A "supposedly" whistleblower talked about this in detail. Meta was able to generate the whole life of a person from childhood to old age, and was able to simulate social media activities such as media posting, messaging etc.
Lex Fridman talked to Mark Zuckerberg about this just a few days ago [0]. It didn't sound like Meta is has good answers for how this should be done. So it seems unlikely that they'd be significantly more than 6 months into research like this (as the tweet chain says). It seems like Meta is exploring AI avatars, but for much more practical, menial tasks.
>these robots look like American jet-setter and DJ Paris Hilton,
The Black Mirror vibe aside, is there a genuine market for this? Is anyone going to spend their time chatting with the simulacrum of Paris Hilton?
To me this feels as stereotypically Meta as it gets. Technologically impressive but completely inauthentic, like their Horizon VR world that seems dead. If anything it seems like people flock to the exact opposite. Real human interaction even if the tech isn't realistic, VRChat, Fortnite, Minecraft are all more 'metaverse' than this stuff.
So...other than the FUD-dy "It's An Artificial Human!" click-bait, is there any "Big, Bad AI!" danger here?
Vs., say, Meta just deploying a bunch of glorified-Eliza chatbots, with an army of ill-paid contractors in Nigeria trying to field the more difficult questions, and "jiggling the puppets" occasionally, to make Eliza v1.1 seem less simplistic?
This video is incredibly long, dull, and lacking in any technical depth (as new product releases often are) but I watched Zuckerberg's keynote speech - the 45 minute-long one - and the engineering guy's speech in which he talks about LLMs because I work in the language models space and was hoping to hear more news about open-source LLMs and Llama2, Llama3, etc.: https://m.facebook.com/MetaforDevelopers/videos/meta-connect... (I wish that video were on a seek-able platform with a searchable transcript like YouTube.)
In any case, the digital avatars of famous people were introduced in Zuckerberg's keynote speech, along with the absurd RayBans+Snapchat camera sunglasses that now record and transmit audio (great...), as well as the third generation of their AR/VR headset. (It seems they're leaning heavily into the _augmented_ reality instead of a virtual world in the 'metaverse'.) Oh, speaking of the AR/VR headset: Xbox games are coming to it in December 2023. I didn't expect that: Microsoft and Meta joining up on an AR/VR headset.
As someone who works in tech in the United States, but who had previously lived in a country in the EU that is more privacy minded than a lot of other EU countries and is decidedly more privacy-oriented than the United States, I must say that the RayBan + Snapchat video and audio sunglasses thoroughly creeped me out.

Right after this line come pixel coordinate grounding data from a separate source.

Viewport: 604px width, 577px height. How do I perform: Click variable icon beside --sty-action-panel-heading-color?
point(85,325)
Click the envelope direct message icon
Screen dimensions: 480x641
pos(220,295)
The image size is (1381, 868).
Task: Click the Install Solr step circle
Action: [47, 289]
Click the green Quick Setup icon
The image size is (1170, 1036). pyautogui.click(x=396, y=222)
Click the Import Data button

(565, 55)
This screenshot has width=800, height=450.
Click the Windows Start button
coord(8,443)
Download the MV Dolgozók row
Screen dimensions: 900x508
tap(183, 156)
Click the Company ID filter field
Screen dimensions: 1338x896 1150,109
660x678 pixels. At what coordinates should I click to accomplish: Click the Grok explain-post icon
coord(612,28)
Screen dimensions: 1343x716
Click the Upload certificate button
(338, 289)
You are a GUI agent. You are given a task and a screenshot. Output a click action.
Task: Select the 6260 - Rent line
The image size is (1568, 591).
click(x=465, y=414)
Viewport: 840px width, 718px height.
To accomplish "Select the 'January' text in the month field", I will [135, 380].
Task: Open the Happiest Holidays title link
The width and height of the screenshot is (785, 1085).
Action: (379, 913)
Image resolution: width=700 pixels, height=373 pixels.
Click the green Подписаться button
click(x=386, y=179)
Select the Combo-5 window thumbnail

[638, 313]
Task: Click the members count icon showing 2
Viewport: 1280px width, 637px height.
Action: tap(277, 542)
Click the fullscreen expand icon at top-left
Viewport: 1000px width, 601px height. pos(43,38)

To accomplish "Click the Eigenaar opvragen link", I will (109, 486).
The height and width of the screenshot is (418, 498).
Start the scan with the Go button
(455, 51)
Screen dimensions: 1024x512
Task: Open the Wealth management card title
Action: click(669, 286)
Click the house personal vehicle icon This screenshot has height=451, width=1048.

This article touches upon but a few of the reasons why I do like those devices: https://www-heise-de.translate.goog/hintergrund/Wie-Facebook... Yes, there's an application for hands-on learning with AR/VR goggles and it makes it easier to connect with one's friends and family on the other side of the world, but I don't want to exist in a society where everyone is wearing a potential surveillance apparatus on their face and where people interact with but a digital simulacrum of the real world.
I'm terribly curious as to if anyone has done market (or academic) research into these notions of 'digital avatars' of not-famous people since LLMs have grown in ability? I'd read some of the literature on the perceived helpfulness or utility in question-answering via digital avatars some years ago, but that was probably a decade or more. Can anyone recommend any recent research in the space? I'd also truly love to read any marketing-focused materials on this flavor of tech product as I'm just not convinced that there's a real market there for digital avatars / digital 'holograms' of real (live or dead) humans.
I fear Meta's AI chatbots are just uncanny valley totems. Just a publicity stunt or is there a market in GPT bots with personalities? The ones I've tried on poe.com lacked any interest or grit. Maybe they are useful as a gaming character or dungeon master?
I can see rowdy, unruly or perverse chatbots, bots that know who you are and act as your "bff", or anything that gives their unhinged opinion having a huge following, but that would be a product for companies which, for the time being, are behind a huge barrier to entry.